I have a file in the CSV format with a first column of data that represents item code optionally ended with "UNIUNI" or mixed case of these chars, loaded by means of a barcode reader. I need to trim away the last "UNI"s.
I wrote this function:
fn main() {
// Ok: from "9846UNIUNI" to "9846"
println!("{}", read_csv_rilev("9846UNIUNI".to_string()));
// Wrong: from "9846uniuni" to "9846"
println!("{}", read_csv_rilev("9846uniuni".to_string()));
}
fn read_csv_rilev(code: String) -> String {
code
//.to_uppercase() /*Unstable feature in Rust 1.1*/
.trim_right_matches("UNI")
.to_string()
}
The ideal function signature looks like:
fn read_csv_rilev(mut s: &String)
but probably an in-place action on a String is not a good idea. In fact, in the Rust standard library there isn't anything to do this excluding String::pop().
Is there a way to trim a
Stringwithout allocating another one?
Yes, you can use truncate to remove trailing parts of the string:
const TRAILER: &'static str = "UNI";
fn read_csv_rilev(s: &mut String) {
while s.ends_with(TRAILER) {
let len = s.len();
let new_len = len.saturating_sub(TRAILER.len());
s.truncate(new_len);
}
}
fn main() {
let mut code = "Hello WorldUNIUNIUNI".into();
read_csv_rilev(&mut code);
assert_eq!("Hello World", code);
}
You don't need to mess with the allocated string at all. You can use the same logic and make successive subslices of the string.

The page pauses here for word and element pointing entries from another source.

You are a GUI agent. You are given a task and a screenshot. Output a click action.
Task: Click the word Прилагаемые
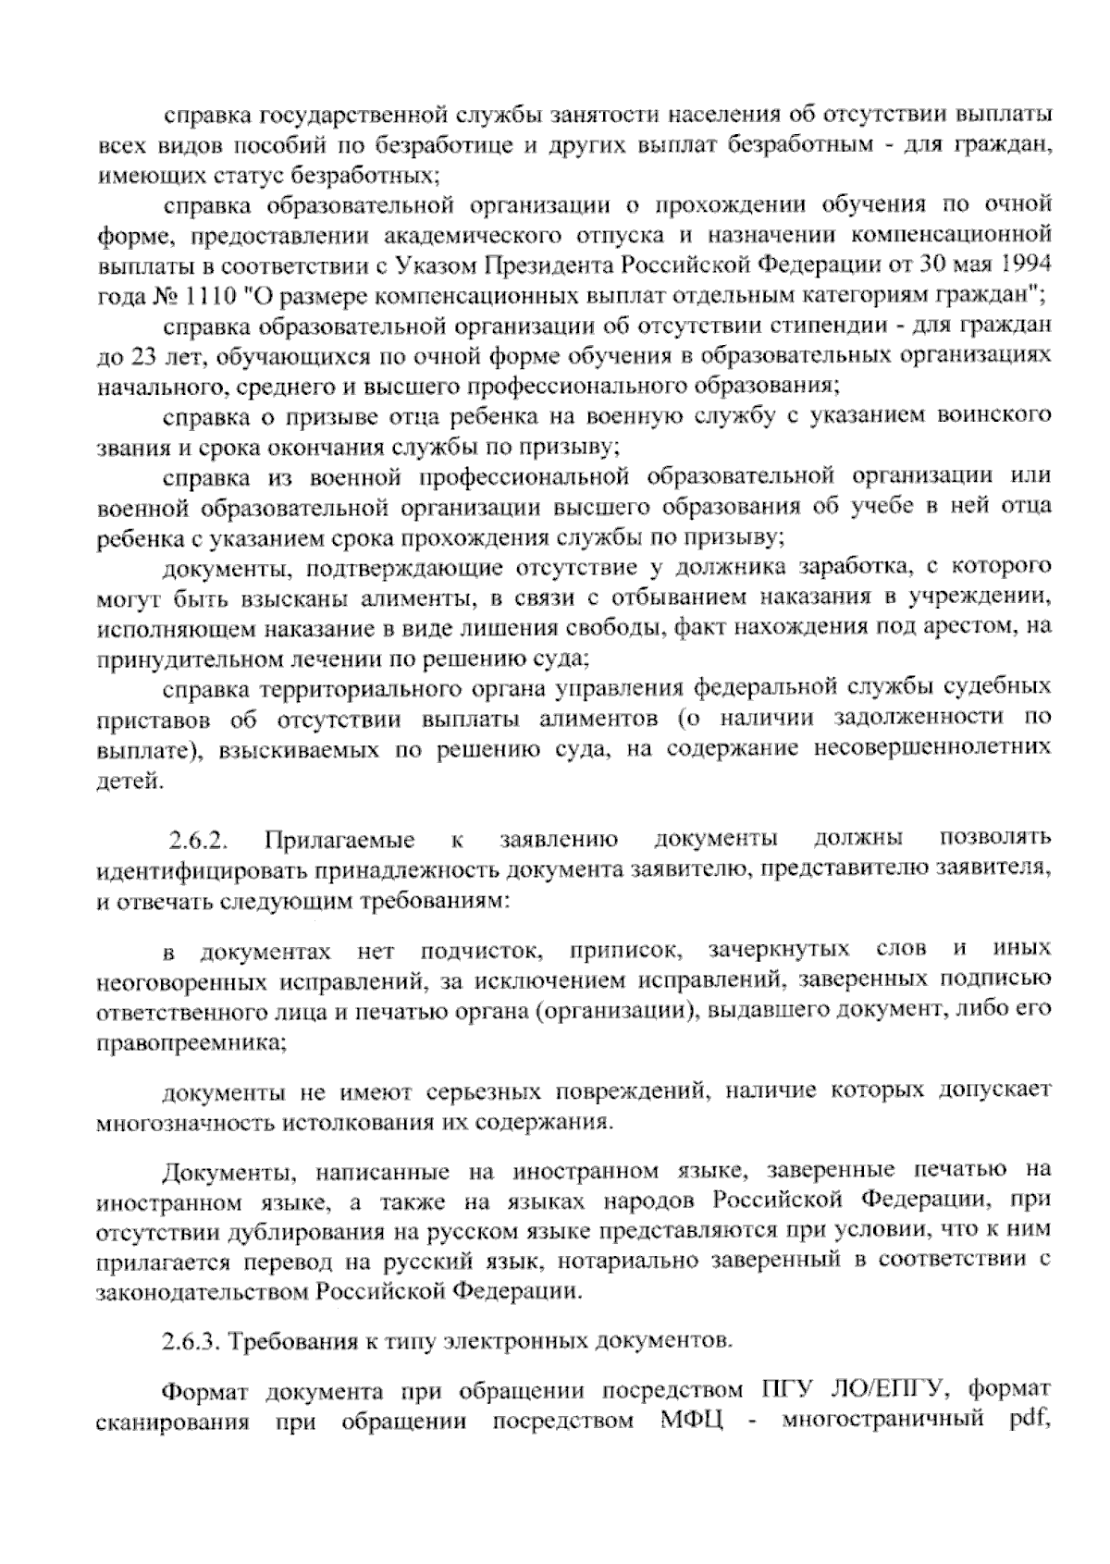pyautogui.click(x=339, y=842)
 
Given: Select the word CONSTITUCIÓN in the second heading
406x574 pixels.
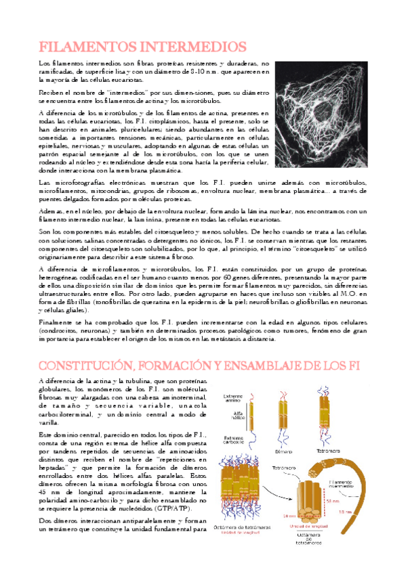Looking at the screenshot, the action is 85,366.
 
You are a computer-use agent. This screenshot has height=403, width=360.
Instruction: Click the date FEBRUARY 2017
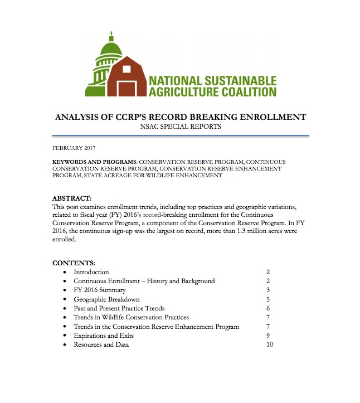[x=74, y=148]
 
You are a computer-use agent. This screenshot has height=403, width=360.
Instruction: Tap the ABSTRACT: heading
[x=72, y=198]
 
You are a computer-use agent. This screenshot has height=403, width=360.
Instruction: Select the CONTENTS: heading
[x=74, y=263]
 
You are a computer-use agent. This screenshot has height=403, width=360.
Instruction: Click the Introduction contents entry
[x=91, y=272]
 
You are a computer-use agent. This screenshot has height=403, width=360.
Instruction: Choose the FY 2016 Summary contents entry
[x=100, y=290]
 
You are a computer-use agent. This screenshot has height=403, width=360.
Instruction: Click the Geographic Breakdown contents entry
[x=106, y=299]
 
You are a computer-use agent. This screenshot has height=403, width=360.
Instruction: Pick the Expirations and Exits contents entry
[x=104, y=336]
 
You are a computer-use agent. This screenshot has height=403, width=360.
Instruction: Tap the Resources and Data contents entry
[x=101, y=344]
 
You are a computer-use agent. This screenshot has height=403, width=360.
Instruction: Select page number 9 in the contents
[x=268, y=336]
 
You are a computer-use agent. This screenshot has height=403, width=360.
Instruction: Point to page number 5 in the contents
[x=268, y=299]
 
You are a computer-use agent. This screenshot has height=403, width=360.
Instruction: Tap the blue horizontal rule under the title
[x=180, y=135]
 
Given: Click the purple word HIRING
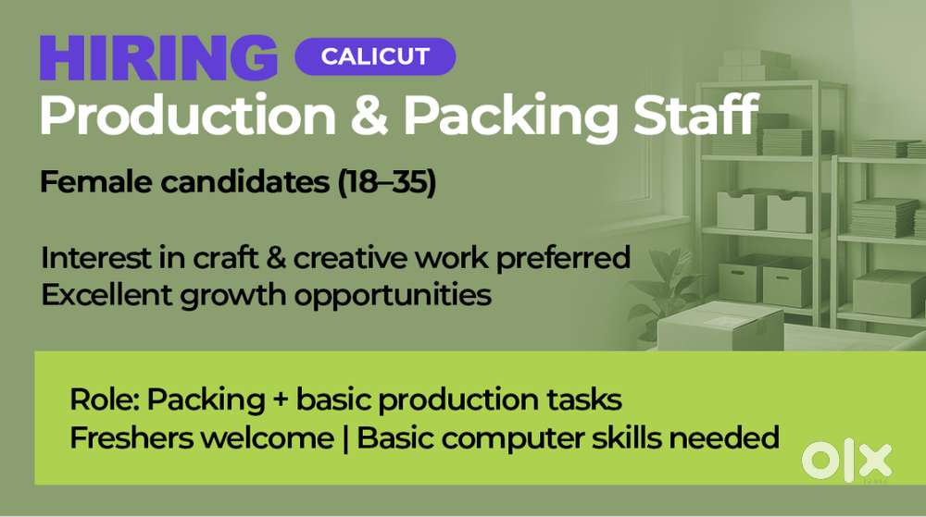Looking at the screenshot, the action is pos(158,57).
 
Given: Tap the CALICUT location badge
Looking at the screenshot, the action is pos(375,56).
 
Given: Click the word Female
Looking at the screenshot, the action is pos(97,181).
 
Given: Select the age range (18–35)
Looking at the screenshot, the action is pos(387,182).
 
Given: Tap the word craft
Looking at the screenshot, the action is pos(226,258).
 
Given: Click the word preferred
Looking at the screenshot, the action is pos(563,259).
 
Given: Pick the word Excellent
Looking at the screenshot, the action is pos(106,294).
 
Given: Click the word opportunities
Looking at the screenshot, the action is pos(393,295).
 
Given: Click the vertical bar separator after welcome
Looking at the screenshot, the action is pos(344,438).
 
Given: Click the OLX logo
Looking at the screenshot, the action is pos(847,461).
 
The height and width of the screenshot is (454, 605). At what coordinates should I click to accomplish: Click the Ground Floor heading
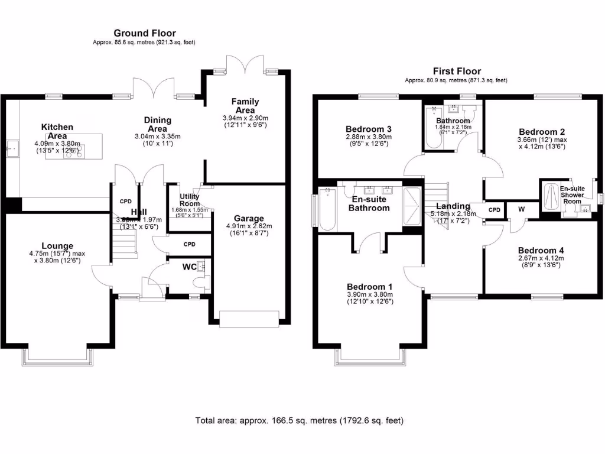[x=144, y=34]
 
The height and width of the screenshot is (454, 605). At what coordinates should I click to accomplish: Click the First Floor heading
[x=456, y=71]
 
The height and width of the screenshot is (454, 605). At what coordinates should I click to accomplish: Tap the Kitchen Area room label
[x=57, y=131]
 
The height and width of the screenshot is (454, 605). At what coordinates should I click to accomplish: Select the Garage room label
[x=249, y=218]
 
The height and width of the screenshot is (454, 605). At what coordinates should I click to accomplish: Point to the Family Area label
[x=245, y=106]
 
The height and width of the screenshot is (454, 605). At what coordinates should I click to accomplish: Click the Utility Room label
[x=190, y=200]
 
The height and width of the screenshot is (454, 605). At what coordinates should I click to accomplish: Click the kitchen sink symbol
[x=12, y=150]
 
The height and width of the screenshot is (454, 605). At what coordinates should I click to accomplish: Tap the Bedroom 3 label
[x=368, y=129]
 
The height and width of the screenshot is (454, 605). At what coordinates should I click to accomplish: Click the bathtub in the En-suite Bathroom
[x=327, y=209]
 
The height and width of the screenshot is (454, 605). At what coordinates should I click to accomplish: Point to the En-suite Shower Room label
[x=572, y=195]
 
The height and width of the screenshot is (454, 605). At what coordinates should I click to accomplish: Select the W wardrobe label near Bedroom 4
[x=522, y=209]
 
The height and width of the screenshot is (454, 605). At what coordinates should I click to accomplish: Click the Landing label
[x=453, y=206]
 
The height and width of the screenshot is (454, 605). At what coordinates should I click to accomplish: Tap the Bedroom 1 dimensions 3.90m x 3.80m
[x=369, y=294]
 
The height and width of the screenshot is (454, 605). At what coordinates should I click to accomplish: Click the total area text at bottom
[x=299, y=421]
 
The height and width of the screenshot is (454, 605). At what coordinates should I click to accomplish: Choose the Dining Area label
[x=158, y=124]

This is basically how trim_right_matches works, but a bit less generic:
const TRAILER: &'static str = "UNI";
fn read_csv_rilev(mut s: &str) -> &str {
while s.ends_with(TRAILER) {
let len = s.len();
let new_len = len.saturating_sub(TRAILER.len());
s = &s[..new_len];
}
s
}
fn main() {
let code = "Hello WorldUNIUNIUNI";
let truncated = read_csv_rilev(code);
assert_eq!("Hello World", truncated);
}
In general, I'd probably go with the second solution.